Herewith containeth commentary, analysis, and spoilers.
The 2017 return of Doctor Who is solid. There’s oodles of call backs for close watchers, with ancient ones for Classic Who aficionados and lots too for NuWho fans. Beyond all of that which I don’t bother to address here because others will some-when else, this is mostly an introduction to Bill and thus this episode is rightly named The Pilot. Bill Potts quickly establishes herself as the guide to this world, where The Doctor is an academic and guardian of a vault on campus. Again all this will probably build to something, and that’s fine, but not my focus.
Nor was my focus on the ‘enemy’ of this episode, a different version of The Flood from Waters of Mars, but more of a crush story, than conquer one.
No, my attention was entirely on the appearance of that go to story device used since Cinderella’s grandmother was in nappies and popularised in 18th century romances: the dead mother (sub)plot.
Of the dearly departed & emotional leverage
I was fascinated, glad, bemused, and happy all at the same time, seeing Bill’s story and back story unfold. The writing established she was an employee at the university and not a student, it presented her as a curious and clever, and established her sexuality. It also set up her family, with one woman Moira as her foster carer/mother substitute, and her birth mother, who died when she was a baby. Of a father, there is no mention, although her fosterer has men in her life, not unlike Rose’s mother Jackie.
What The Doctor does is latch onto this salient point Bill makes about photographs and memory in relation to her own mother. He immediately turns it into emotional leverage, going back in time to take the photos Bill does not have, but will soon see of her mother, for Christmas. It is the heart of the episode for me. It demonstrates the power The Doctor has over unwitting people, and also the effectiveness of even the tiredest of tropes for the writer. However, the danger is of resorting to this for a quick hit for what maybe of little import to Bill’s unfolding arc in the program. Why try to manipulate Bill (and by proxy all of us) if this familial fact about Bill is not important?
For Clara, the death of her mother, but also of her partner, propelled her choice to become a teacher and then undertake risk taking behaviours with The Doctor. But externally for us watching, in one episode she is standing over her mother’s grave, and then, right at the end of Matt Smith’s tenure, suddenly a mother figure is with her father and grandmother at Christmas? And we weren’t even introduced to these Christmas family members. So you can see how I am doubtful about what will come of this fact about Bill.
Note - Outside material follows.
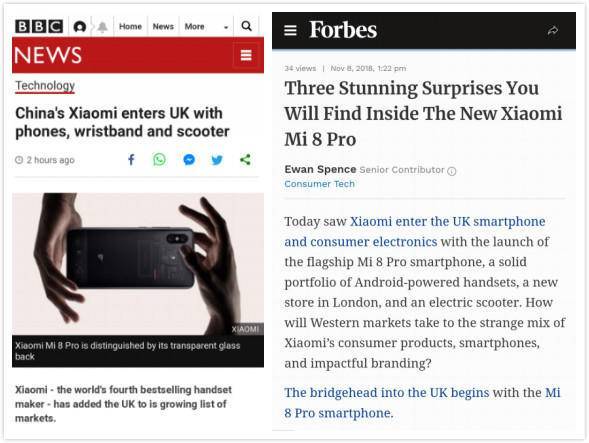Click the BBC search magnifier icon
The image size is (589, 443).
pyautogui.click(x=246, y=26)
Part of me wants this to be important. Death and loss shape people and so it should and has, shaped Bill. However, I especially don’t need the loss of a parent to be trivialised in a monster of the week escapade either. So for me, for this aspect of Bill should not just be a way for The Doctor to exploit and further shape his companion, or for Bill to manipulate her tutor (a la Rose in Father’s Day), it should be bigger than both of them. It should be the kind of important that the vault clearly indicates.
The Doctor teaches
The fact The Doctor is at a university as a lecturer reminds me of Douglas Adams’ Shada and Dirk Gently’s Holistic Detective Agency, which both refer to a certain Dr Chronotis, Regius Professor of Chronology at Cambridge University. A university is the perfect setting for The Doctor, even if not for a secret vault, and the fact he identifies Bill the ‘chip girl’ as a potential student and candidate for companion out of all the countless students he has taught is interesting too. She is the new Rose, dead-end job and dead parent and all.
Having a desk where he can display photos of River and of Susan help re-establish The Doctor’s history and his paternalism. He is a husband and grandfather, and tutor, but these could also indicate the kind of qualities he sees in Bill: a girl without a father, with a dead mother, inquisitive and smart, but also wanting to achieve more in life. And so she might.